## START PROVIDED RECORDS
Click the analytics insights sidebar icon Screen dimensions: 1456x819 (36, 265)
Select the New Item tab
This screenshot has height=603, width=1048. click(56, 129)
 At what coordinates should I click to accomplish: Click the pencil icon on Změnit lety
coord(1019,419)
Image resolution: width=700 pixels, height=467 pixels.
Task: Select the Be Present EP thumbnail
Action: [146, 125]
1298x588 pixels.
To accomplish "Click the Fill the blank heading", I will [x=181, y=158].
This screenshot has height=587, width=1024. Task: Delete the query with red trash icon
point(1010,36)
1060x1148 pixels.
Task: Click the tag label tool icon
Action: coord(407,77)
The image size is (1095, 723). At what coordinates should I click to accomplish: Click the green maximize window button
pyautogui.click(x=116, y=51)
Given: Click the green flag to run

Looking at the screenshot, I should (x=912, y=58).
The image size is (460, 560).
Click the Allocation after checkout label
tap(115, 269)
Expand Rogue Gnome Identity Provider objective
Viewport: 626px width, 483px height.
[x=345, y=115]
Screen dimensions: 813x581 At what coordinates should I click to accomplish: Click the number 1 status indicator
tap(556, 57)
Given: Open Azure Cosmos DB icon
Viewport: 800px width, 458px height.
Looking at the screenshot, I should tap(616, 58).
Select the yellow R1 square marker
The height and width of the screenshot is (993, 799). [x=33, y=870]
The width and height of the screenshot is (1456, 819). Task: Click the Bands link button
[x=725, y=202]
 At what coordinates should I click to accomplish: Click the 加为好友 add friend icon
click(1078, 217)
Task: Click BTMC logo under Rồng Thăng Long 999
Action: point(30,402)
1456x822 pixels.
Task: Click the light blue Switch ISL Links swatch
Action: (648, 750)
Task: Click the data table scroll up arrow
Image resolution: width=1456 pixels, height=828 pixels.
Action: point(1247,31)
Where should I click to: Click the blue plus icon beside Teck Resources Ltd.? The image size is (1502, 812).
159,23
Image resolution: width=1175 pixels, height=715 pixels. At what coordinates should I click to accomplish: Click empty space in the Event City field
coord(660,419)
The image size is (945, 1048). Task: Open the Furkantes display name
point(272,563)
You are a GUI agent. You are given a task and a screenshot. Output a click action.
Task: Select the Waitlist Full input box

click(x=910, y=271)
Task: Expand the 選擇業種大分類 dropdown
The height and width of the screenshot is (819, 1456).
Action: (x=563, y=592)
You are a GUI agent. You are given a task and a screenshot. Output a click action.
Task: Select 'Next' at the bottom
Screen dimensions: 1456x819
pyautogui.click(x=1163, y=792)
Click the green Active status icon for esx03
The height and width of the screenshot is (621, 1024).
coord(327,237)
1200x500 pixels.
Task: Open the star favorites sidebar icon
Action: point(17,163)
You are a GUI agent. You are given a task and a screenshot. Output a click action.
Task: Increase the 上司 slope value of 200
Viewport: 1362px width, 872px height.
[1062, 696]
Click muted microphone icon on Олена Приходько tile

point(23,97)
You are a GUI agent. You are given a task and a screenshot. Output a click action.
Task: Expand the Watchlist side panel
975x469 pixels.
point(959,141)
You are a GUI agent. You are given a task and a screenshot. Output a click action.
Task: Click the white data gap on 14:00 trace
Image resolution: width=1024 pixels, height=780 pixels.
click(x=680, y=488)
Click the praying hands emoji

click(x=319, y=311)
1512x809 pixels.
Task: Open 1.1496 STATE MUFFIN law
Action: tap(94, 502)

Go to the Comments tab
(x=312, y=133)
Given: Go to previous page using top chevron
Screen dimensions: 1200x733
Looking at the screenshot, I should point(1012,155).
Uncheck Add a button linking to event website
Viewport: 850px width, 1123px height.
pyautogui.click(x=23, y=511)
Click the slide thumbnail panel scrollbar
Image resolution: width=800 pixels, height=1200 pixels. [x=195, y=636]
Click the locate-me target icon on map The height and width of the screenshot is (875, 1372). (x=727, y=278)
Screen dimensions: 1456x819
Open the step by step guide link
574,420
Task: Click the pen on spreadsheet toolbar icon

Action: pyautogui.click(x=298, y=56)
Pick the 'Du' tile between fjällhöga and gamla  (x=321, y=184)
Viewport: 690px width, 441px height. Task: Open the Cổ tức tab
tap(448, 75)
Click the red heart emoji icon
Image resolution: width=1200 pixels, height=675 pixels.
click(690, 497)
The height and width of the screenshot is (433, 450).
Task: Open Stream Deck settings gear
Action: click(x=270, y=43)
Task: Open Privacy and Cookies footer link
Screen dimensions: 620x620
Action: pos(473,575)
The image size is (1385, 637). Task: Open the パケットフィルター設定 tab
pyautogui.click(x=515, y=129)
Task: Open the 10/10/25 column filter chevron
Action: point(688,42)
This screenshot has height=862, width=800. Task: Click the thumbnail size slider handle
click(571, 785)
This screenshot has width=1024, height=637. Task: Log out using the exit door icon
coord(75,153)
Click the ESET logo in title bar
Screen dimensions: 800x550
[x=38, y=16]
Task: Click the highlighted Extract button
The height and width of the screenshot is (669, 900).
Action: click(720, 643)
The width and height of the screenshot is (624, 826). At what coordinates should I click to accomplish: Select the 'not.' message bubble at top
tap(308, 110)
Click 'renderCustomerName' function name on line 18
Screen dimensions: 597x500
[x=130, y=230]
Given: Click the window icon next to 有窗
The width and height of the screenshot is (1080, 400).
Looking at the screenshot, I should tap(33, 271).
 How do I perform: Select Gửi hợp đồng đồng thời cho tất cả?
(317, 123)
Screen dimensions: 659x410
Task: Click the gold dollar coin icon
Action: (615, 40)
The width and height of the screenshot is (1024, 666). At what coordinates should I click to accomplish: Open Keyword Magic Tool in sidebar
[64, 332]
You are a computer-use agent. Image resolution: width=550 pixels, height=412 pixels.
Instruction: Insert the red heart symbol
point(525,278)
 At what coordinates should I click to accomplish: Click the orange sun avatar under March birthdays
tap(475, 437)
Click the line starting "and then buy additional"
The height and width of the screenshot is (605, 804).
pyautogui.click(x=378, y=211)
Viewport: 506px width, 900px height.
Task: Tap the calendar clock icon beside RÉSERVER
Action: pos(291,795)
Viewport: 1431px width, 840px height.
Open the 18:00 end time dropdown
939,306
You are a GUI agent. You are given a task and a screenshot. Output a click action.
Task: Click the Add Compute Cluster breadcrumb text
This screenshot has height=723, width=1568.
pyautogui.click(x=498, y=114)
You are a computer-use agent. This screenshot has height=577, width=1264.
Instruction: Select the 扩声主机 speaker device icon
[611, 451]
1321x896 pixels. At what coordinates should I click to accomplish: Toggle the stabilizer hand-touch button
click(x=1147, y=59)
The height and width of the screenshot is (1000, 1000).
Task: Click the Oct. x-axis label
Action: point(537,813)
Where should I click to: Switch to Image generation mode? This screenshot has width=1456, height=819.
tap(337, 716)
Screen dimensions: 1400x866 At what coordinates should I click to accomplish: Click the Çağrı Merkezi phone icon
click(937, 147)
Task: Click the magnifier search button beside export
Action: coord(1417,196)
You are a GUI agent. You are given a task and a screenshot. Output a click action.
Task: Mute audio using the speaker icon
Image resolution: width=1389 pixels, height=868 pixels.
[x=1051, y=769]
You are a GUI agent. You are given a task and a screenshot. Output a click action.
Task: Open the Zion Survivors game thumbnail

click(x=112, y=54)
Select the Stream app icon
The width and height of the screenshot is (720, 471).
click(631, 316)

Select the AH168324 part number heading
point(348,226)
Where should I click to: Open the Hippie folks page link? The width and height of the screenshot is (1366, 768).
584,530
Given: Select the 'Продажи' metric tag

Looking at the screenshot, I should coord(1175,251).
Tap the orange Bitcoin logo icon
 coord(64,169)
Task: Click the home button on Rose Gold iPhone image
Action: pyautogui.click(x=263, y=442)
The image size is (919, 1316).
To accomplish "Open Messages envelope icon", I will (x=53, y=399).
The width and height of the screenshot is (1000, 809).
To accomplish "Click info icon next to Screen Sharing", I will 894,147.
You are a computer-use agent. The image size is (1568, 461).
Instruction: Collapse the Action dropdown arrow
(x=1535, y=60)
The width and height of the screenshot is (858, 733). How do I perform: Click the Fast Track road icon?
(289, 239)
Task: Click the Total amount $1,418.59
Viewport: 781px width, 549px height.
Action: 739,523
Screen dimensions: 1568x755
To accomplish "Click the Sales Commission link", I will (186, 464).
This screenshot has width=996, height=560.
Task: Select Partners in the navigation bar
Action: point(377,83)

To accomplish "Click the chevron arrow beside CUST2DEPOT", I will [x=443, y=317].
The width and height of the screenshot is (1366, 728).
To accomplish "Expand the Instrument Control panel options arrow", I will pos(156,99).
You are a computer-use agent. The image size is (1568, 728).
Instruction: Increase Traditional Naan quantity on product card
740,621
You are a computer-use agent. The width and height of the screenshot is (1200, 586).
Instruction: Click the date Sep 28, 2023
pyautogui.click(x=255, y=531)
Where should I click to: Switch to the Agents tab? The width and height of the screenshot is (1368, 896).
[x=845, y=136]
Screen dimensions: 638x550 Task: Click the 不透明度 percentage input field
## END PROVIDED RECORDS
Write out the lines of the listing word for word, starting at the line containing "The image size is (945, 1048)." and ending at the line containing "point(959,141)", with both of those lines included.

The image size is (945, 1048). Task: Open the Furkantes display name
point(272,563)
You are a GUI agent. You are given a task and a screenshot. Output a click action.
Task: Select the Waitlist Full input box

click(x=910, y=271)
Task: Expand the 選擇業種大分類 dropdown
The height and width of the screenshot is (819, 1456).
Action: (x=563, y=592)
You are a GUI agent. You are given a task and a screenshot. Output a click action.
Task: Select 'Next' at the bottom
Screen dimensions: 1456x819
pyautogui.click(x=1163, y=792)
Click the green Active status icon for esx03
The height and width of the screenshot is (621, 1024).
coord(327,237)
1200x500 pixels.
Task: Open the star favorites sidebar icon
Action: point(17,163)
You are a GUI agent. You are given a task and a screenshot. Output a click action.
Task: Increase the 上司 slope value of 200
Viewport: 1362px width, 872px height.
[1062, 696]
Click muted microphone icon on Олена Приходько tile

point(23,97)
You are a GUI agent. You are given a task and a screenshot. Output a click action.
Task: Expand the Watchlist side panel
975x469 pixels.
point(959,141)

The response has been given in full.